Crianças e jovens que já têm transtornos mentais ou passam por dificuldades podem encontrar nas redes sociais publicações que reforçam o sentimento de exclusão e dor. Plataformas centradas na imagem, como o TikTok, podem reforçar a percepção de que todos em volta têm vidas e corpos perfeitos – o que é nocivo para a formação da identidade de crianças.
“Redes muito voltadas para a imagem, como o TikTok, tem um potencial de aumentar a valorização do corpo, do ‘ter’. O corpo dos jovens nas danças do TikTok é algo que os adolescentes gostariam de ter”, diz o psiquiatra e pesquisador da Universidade de São Paulo (USP) Guilherme Polanczyk. A vida paralela que os mais novos mantém nas redes já é investigada por psiquiatras e psicólogos quando os jovens chegam aos consultórios com transtornos.
“As redes sociais têm o papel de influenciar crenças que adolescentes têm sobre si mesmos. Se o mundo diz que você não tem valor, isso afeta seu senso de pertencimento”, diz Juliana. Por outro lado, se esse jovem tem acolhimento a sua volta, o apoio é um contrapeso diante de situações negativas.

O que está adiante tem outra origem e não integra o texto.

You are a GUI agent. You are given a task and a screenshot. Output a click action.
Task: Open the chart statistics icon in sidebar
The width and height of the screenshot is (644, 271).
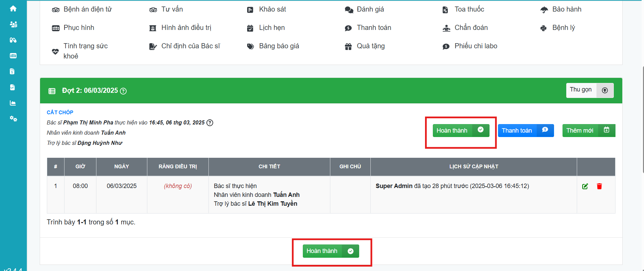coord(13,103)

Por meio de nota, o TikTok lamentou a morte de Lucas. Segundo a rede, a prioridade é dar apoio ao bem-estar da comunidade “e fomentar um ambiente acolhedor e inclusivo”. O TikTok também afirma que comentários de ódio são removidos e que trabalha com especialistas, para dar apoio a quem passa por um momento difícil.
Mediação
Pais devem acompanhar a vida digital dos seus filhos – e isso não quer dizer que precisam ter contas nas mesmas redes sociais. As famílias devem estabelecer acordos sobre como será feito o monitoramento das publicações. Podem, por exemplo, pedir que os filhos mostrem o que estão publicando ou combinar acessos periódicos às redes sociais.
Também é importante buscar informações sobre mecanismos de controle criados pelas próprias redes. Há opções, por exemplo, de filtrar comentários com palavras ofensivas, limitar o alcance de publicações e impedir as crianças de publicar vídeos ao vivo.
Preste atenção
1. Múltiplos fatores. O suicídio não tem uma só causa. Situações negativas vividas nas redes sociais podem ser o “gatilho”, mas não são o único motivo.
2. Diálogo. Pais devem ficar atentos a mudanças no comportamento dos filhos para identificar transtornos. Também devem estimular que falem sobre o que sentem – em diálogo sem julgamentos do tipo “é bobagem” ou “é falta de Deus”.
3. Ajuda. Ao identificar algum tipo de sofrimento, devem buscar ajuda profissional. Há canais gratuitos como o do Centro de Valorização da Vida (ligação 188).
4. Mediação. O uso das redes por crianças deve ser acompanhado pelos pais – mas não de forma escondida. É possível criar combinados como o de ver as publicações periodicamente. Também é preciso conhecer as redes que os filhos frequentam e definir limitações, como moderação de comentários. Cartilhas no site da Safernet (safernet.org.br) dão dicas para um bom uso.
As informações são do jornal O Estado de S. Paulo.